++++ Data extracts

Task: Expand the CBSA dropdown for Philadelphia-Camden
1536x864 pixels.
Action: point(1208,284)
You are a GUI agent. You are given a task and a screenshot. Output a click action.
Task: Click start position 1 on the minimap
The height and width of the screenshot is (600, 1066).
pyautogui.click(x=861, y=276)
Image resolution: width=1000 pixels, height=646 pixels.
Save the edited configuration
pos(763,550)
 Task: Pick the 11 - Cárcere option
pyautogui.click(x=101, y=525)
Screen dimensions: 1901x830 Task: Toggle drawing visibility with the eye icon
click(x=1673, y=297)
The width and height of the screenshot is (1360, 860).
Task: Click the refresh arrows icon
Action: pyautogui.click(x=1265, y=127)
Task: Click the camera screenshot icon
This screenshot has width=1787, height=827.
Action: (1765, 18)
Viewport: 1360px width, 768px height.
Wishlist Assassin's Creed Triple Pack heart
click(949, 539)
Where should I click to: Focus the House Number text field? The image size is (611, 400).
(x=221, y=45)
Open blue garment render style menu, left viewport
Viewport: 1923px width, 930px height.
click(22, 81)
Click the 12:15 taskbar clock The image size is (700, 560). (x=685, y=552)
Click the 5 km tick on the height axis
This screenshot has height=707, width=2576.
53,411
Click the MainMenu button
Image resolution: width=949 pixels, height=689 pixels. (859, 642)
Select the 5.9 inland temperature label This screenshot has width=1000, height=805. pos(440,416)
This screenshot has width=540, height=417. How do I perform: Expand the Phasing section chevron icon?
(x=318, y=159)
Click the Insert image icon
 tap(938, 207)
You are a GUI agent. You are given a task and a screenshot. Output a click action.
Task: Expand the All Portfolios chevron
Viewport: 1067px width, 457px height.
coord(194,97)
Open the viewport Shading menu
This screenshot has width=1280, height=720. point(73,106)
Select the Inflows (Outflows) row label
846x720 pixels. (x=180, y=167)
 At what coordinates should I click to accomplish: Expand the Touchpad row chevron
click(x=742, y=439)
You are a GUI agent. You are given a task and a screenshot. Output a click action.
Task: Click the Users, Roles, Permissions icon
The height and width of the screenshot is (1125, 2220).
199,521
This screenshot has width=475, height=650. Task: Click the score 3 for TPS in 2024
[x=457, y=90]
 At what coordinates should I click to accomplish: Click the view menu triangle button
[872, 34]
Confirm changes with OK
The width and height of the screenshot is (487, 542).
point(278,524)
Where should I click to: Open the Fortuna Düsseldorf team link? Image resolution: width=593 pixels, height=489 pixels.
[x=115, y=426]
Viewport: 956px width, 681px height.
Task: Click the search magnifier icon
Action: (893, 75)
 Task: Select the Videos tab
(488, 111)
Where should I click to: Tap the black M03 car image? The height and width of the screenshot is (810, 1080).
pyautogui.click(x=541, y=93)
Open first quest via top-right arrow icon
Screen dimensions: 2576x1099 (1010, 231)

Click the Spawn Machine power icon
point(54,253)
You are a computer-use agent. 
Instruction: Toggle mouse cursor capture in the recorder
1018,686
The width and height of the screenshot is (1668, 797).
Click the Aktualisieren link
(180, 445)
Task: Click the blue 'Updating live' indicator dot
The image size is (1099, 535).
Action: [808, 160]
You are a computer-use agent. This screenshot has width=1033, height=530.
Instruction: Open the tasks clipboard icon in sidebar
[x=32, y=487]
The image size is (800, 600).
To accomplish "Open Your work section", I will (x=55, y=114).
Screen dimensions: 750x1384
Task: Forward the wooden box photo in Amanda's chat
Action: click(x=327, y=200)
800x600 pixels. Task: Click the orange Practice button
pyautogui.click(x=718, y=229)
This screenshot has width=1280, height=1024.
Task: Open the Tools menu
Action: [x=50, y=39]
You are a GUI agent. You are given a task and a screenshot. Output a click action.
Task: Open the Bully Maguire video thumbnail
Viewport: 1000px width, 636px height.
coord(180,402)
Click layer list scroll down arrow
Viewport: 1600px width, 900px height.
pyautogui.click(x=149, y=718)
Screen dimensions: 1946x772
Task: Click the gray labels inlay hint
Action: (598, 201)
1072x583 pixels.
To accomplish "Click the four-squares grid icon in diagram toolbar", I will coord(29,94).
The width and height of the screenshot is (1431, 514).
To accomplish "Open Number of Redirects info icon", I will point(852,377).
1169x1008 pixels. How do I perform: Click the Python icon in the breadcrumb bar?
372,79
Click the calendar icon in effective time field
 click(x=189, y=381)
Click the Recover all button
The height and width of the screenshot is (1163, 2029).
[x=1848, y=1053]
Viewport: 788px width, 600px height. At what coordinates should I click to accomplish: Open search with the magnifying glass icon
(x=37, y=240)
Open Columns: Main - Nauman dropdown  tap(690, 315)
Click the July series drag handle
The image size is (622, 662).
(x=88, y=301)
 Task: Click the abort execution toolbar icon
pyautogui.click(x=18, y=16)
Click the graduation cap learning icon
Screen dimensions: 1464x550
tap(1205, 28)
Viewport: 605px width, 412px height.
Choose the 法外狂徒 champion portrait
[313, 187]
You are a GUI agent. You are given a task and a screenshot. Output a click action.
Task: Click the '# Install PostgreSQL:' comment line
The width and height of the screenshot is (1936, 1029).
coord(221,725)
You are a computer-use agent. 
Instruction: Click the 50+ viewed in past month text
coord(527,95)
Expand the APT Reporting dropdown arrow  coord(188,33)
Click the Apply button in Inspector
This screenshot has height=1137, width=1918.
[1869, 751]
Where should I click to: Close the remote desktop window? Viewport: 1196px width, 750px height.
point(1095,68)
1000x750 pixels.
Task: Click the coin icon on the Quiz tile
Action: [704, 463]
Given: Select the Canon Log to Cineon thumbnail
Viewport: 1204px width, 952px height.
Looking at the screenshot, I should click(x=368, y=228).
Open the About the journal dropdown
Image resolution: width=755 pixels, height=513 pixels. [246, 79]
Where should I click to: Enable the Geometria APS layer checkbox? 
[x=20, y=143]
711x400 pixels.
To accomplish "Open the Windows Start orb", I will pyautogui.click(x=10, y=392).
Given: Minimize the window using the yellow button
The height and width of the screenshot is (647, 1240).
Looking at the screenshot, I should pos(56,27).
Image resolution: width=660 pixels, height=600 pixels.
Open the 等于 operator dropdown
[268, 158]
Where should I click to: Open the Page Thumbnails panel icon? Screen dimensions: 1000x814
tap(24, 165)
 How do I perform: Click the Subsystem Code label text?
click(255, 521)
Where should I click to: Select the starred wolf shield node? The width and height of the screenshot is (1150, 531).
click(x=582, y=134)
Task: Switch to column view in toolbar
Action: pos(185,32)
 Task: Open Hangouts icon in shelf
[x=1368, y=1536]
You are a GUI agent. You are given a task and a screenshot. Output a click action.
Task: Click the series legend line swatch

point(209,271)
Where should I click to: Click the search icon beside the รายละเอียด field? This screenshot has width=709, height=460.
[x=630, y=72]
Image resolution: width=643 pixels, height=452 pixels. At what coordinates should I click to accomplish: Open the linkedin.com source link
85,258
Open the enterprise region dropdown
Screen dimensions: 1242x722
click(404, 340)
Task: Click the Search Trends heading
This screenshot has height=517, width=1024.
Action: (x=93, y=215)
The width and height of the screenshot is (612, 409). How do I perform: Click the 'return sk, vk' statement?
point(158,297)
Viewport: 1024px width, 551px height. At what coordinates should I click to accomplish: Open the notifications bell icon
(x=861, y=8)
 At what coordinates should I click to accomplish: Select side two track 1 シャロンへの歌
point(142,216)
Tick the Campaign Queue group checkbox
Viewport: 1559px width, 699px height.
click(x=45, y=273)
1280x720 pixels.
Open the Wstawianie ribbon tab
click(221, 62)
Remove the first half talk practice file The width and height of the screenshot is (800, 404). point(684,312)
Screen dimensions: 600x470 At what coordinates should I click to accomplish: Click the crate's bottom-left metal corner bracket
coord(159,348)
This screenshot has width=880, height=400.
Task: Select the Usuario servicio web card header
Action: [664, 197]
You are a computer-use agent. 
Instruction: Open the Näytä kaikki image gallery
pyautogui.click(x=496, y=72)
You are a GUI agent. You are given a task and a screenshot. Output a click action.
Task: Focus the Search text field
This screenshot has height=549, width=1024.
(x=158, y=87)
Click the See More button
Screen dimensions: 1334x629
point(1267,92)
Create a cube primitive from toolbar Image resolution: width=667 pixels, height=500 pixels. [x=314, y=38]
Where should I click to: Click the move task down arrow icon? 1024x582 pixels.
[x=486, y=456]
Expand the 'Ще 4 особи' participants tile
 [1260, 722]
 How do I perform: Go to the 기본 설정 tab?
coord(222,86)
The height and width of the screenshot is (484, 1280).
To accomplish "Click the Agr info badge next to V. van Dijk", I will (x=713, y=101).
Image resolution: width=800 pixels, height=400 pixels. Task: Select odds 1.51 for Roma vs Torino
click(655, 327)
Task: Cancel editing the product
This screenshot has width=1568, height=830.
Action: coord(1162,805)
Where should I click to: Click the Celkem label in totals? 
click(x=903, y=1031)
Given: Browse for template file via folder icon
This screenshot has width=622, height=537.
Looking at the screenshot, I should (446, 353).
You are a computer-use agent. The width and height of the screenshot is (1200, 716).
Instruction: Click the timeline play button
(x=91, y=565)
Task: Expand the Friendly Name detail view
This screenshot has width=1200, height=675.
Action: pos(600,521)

++++++++

▸ Brief
Work through the material above. Then report how many of its lines contain "file", and only that.

▸ Task result
2